# Written request:
Reproduce every line from the line with "Select the red bar beside West's -5.08%" to the line with "point(835,241)", both included, requests as well. Multiply each click coordinate in the answers by 2.3 and round to whole numbers, halves up, leaving every number in the requests unchanged.

-- Start of Data section --

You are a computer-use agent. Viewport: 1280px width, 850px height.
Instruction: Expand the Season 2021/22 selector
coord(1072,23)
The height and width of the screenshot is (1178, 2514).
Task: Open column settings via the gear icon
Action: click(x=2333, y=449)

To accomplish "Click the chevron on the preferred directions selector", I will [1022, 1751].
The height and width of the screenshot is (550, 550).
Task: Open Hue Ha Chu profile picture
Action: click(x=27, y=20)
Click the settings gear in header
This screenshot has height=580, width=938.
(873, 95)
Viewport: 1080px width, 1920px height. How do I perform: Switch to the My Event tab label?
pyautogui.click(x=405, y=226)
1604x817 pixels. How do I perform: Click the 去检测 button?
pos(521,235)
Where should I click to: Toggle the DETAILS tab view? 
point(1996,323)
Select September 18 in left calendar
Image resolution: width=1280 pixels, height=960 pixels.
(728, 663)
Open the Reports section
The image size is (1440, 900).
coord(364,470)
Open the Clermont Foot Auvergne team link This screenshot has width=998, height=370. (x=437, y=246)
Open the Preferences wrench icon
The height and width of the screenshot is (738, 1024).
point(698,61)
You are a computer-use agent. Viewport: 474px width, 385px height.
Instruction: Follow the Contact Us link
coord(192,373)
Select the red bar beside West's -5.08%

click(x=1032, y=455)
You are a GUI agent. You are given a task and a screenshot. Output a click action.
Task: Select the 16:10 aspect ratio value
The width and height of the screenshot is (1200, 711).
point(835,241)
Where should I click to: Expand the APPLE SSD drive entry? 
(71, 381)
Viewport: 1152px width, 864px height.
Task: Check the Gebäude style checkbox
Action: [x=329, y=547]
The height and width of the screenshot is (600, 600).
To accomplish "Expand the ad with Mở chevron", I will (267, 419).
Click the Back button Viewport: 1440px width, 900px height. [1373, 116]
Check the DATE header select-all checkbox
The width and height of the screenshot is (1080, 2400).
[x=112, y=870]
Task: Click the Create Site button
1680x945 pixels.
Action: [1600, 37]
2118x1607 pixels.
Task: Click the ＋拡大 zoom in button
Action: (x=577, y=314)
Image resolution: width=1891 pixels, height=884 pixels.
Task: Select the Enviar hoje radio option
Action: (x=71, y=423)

-- End of Data section --

# Solution for this exercise:
Select the red bar beside West's -5.08%

click(x=2374, y=1047)
You are a GUI agent. You are given a task and a screenshot. Output a click action.
Task: Select the 16:10 aspect ratio value
The width and height of the screenshot is (1200, 711).
point(1921,554)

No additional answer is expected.